El balcón era el ojo de la casa, desde el que mirábamos el mundo desde arriba, asistiendo al espectáculo diario de la vida. Nos podíamos pasar las horas muertas en el balcón sin pronunciar una sola palabra, como si estuviéramos sentados en la butaca de un cine.
Almería era una ciudad de balcones que marcaban el pulso diario de cada casa. Por el balcón entraba la primera brisa del día al amanecer. Abríamos bien los balcones para que se fuera el olor rancio de los fantasmas del día anterior y bastaba una sola bocanada para que el aire se purificara y nos llenara con su soplo de nuevas esperanzas.
En los veranos, el balcón permanecía abierto sin descanso. Como nadie tenía aire acondicionado y no todos conocíamos el invento del ventilador, combatíamos el calor creando una corriente a través de una ventana interior y del balcón de la casa. Aquel aire a presión, que era nuestro gran aliado cuando subía la temperatura, se convertía en nuestro peor enemigo en invierno, cuando nuestras madres nos recordaban aquello de que no nos pusiéramos en la corriente. Las historias familiares estaban llenas de corrientes de aire fatídicas que habían hecho estragos en los pulmones de algún antepasado.

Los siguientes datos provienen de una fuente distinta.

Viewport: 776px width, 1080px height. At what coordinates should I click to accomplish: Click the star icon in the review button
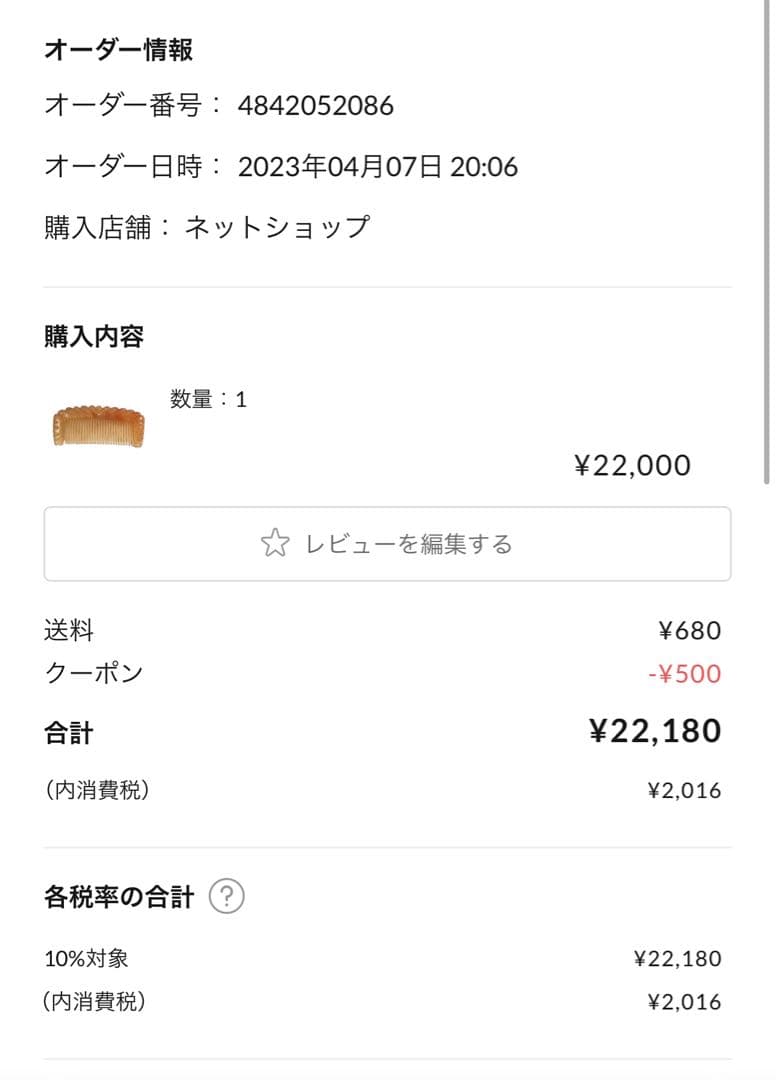[x=274, y=544]

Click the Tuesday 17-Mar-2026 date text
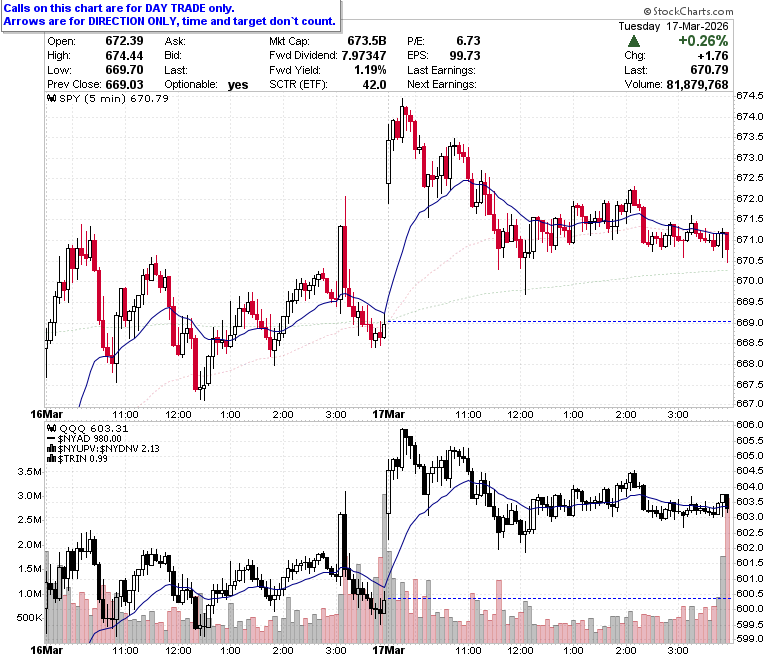[x=673, y=26]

El balcón era el consuelo de los niños cuando nos dejaban castigados. Era habitual, hace ya muchos años, que los padres impusieran castigos a los hijos cuando no cumplían las normas. Los castigos había que aceptarlos con resignación porque formaban parte de las reglas del juego y porque la mayoría de las veces estaban justificados. La mayor condena entonces era que te dejaran arrestado en la casa y te prohibieran salir a la calle salvo para ir al colegio.

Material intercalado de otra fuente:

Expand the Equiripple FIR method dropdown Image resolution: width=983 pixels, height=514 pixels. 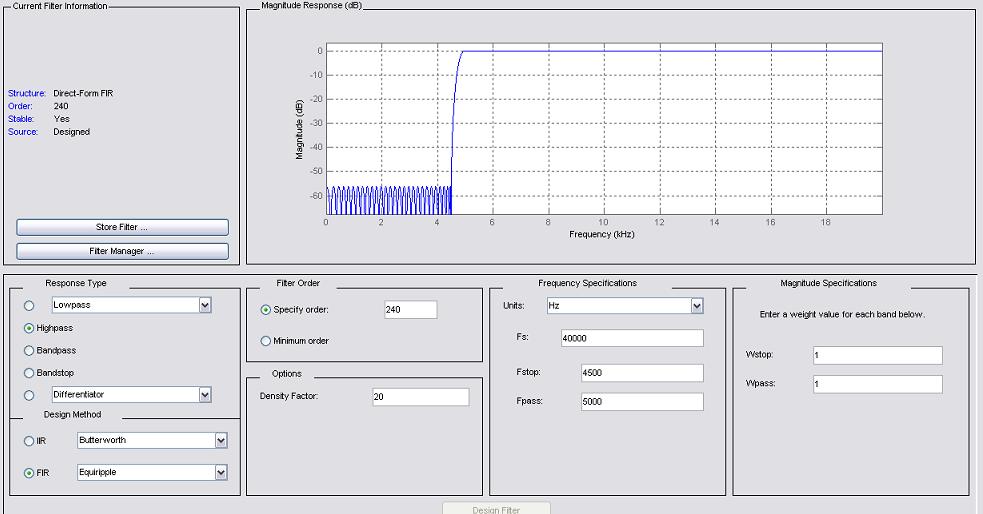(221, 473)
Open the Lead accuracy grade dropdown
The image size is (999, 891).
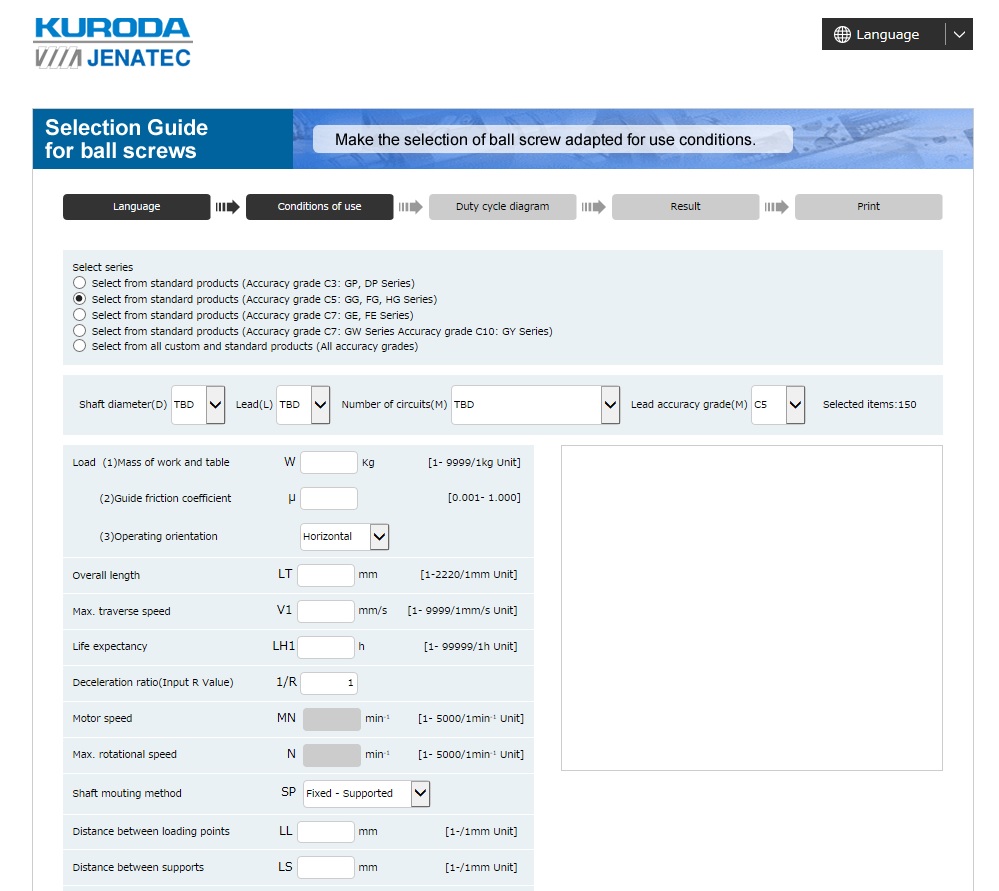(x=778, y=405)
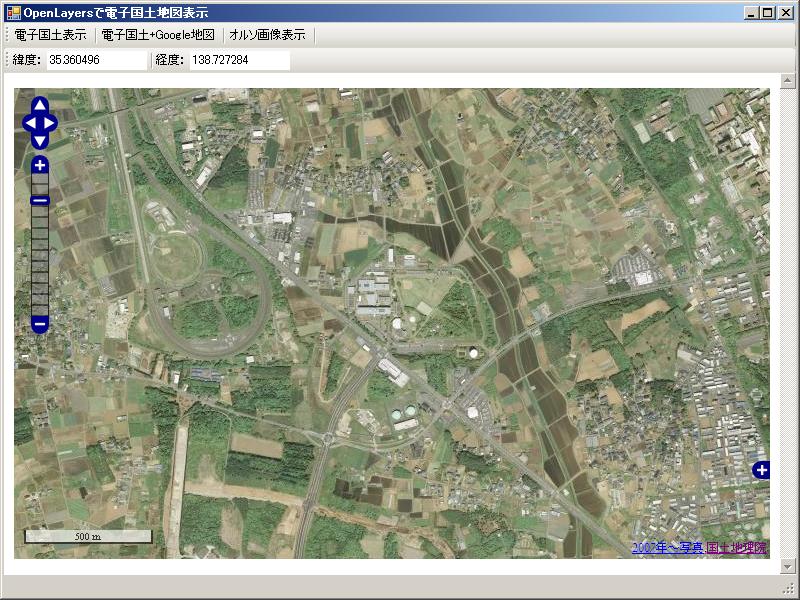Click the zoom bar slider handle
The width and height of the screenshot is (800, 600).
point(40,200)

En esas horas de cautiverio, salir al balcón era un alivio y a la vez un sufrimiento. El balcón nos dejaba una sensación de libertad postiza, parecida tal vez a la que de debe de experimentar un preso cuando le otorgan el beneficio de salir al patio. El balcón nos colocaba a medio camino entre la alegría por volver a respirar la calle y esa tristeza que nos hería cuando desde arriba veíamos jugar a los otros niños.

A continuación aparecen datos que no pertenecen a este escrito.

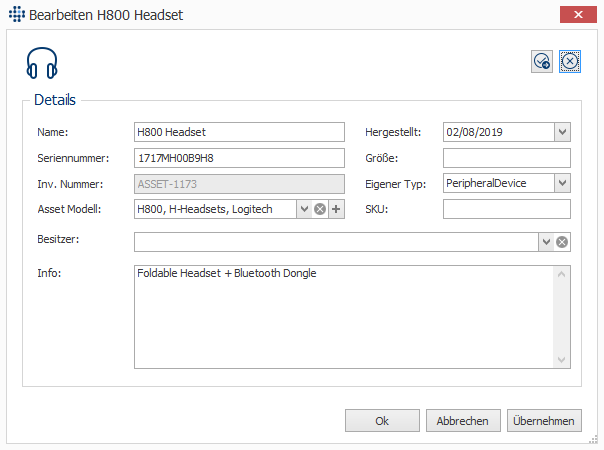
Task: Click the headphones asset icon
Action: click(41, 63)
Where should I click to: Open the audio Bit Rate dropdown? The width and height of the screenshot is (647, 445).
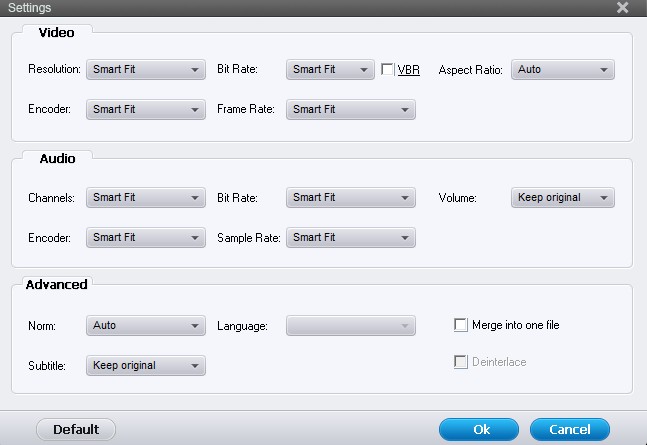point(350,198)
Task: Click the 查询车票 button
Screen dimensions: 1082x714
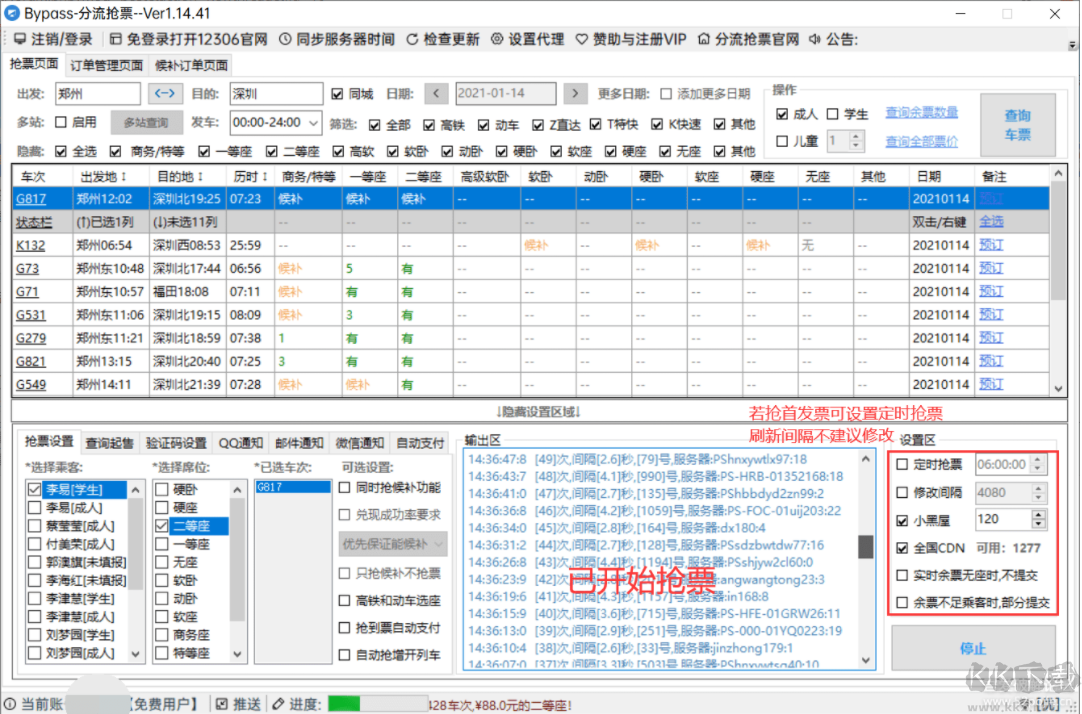Action: [x=1017, y=125]
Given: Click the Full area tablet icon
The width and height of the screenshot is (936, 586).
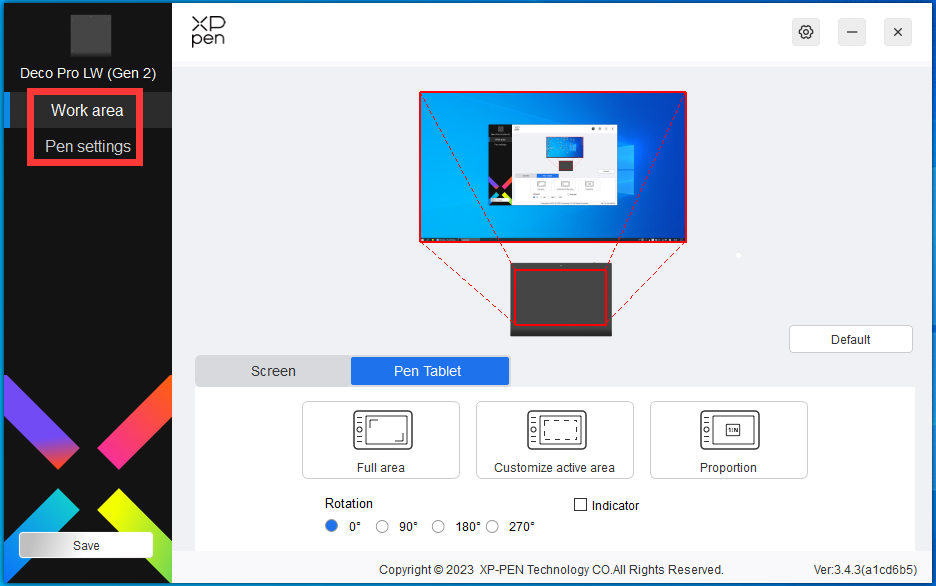Looking at the screenshot, I should tap(381, 430).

Había balcones con la ropa tendida, balcones donde tomaban el fresco los ancianos que no les quedaba más esperanza que ver la calle desde lejos y balcones donde algún enfermo, convaleciente todavía, se asomaba para que le diera ese instante de sol que le había recetado el médico. Había balcones frondosos con madres que regaban las macetas, y había balcones marchitos donde los geranios se habían secado como la vida de sus moradores. Solo con mirar el balcón sabíamos el estado de ánimo de la casa.
Había balcones de niñas enamoradas, que esperaban el momento de que el muchacho que las pretendía pasara cuatro o cinco veces por debajo. Todos hemos rondado alguna vez a la niña que nos gustaba. Pasábamos por debajo del balcón y si coincidía, si estaba asomada, le dedicábamos alguna mirada para ver si ella nos respondía. Quién no tuvo una primera novia de balcón, con la que hablaba en voz baja para que la madre no la descubriera. Cuando llegaba la primavera, las adolescentes se sentaban en el balcón a tomar el primer sol de la temporada antes de enfundarse la ropa de verano. Era un bronceado parcial que no pasaba de la cara y de las piernas, siempre de la rodilla hacia abajo, como Dios mandaba.
Allá por los años setenta, cuando empezamos a ser más modernos, las muchachas dejaron de dorarse en los balcones y se refugiaron en los rincones más escondidos de los ‘terraos’ donde les era posible desnudarse a salvo de las miradas ajenas. Se juntaban varias amigas y como si estuvieran en la playa, extendían sus toallas sobre la cal del suelo sin sospechar que no muy lejos de allí otros ojos adolescentes las estaban acariciando.